# Caesar Chorus EQ modifications



## calculuscore96 (Jan 13, 2022)

Both Caesar's I have built are very close to the Julia, but retain slightly less bass and low mids than the Julia. Could just be combined tolerances, but I want to beef up the effect signal. I know that in a CE-2 schematic the two 100pf caps function as low pass filters, should I decrease/increase the corresponding 100pf caps in the Caesar? Anybody know what other key parts might be most responsible for sculpting the eq? Thinking about just socketing some stuff


----------



## Stickman393 (Jan 25, 2022)

Good read on the CE-2 circuit, which the Julia clearly was based off of.






						ElectroSmash - Boss CE-2 Analysis
					

Chorus Effect,Architecture,Circuit, Achematic,Layout,Components Part List,JFET Bypass Switch, Power Supply,Boss ACA vs. PSA Power Supply Adapters,Input Buffer,Input Impedance,Pre-De Emphasis Filters,Shelving Filters with Operational Amplifiers,Inverting O




					www.electrosmash.com
				




You'll be able to plug component values into the equations there to see how changing individual components can affect the frequency cutoff and gain of each filter.

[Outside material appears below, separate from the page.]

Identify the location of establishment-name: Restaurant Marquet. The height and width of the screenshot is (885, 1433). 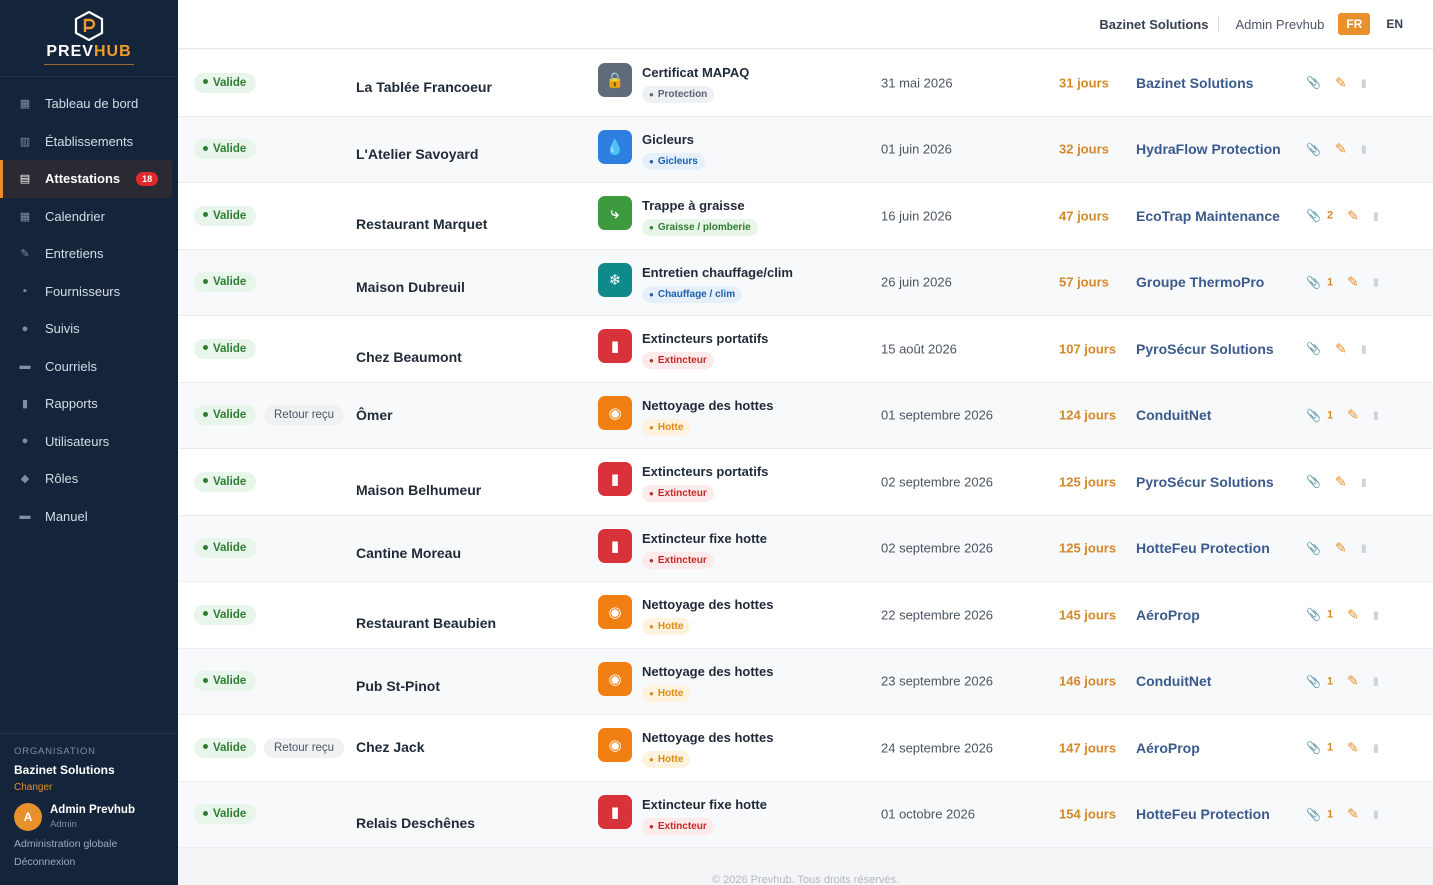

Those little 100pf caps don't appear to be the best place to focus your attention, if I'm reading this article correctly.  Parallel paths where one is equal to zero...I might not be totally wrapping my head around this.  Maybe someone else can chime in 

But, the pre-emphasis filter can be tweaked by adjusting R9, S10, R11, & C4.  Increase C4 alone, and you shift the frequency curve a bit lower, boosting and shelving from a little further down.  But the pre emphasis and de-emphasis filters are meant to cancel each other out in this scenario.  You might be able to get some results by shifting the de-emphasis filter range down a bit...couldn't tell ya.

Honestly, I'm curious what would happen if you bumped R16 up a bit in the anti-aliasing filter.  That would certainly feed more low end into the BBD...but how much would actually make a difference?  Shoot, I dunno.

First time engaging with the math here...learning like everyone else.


----------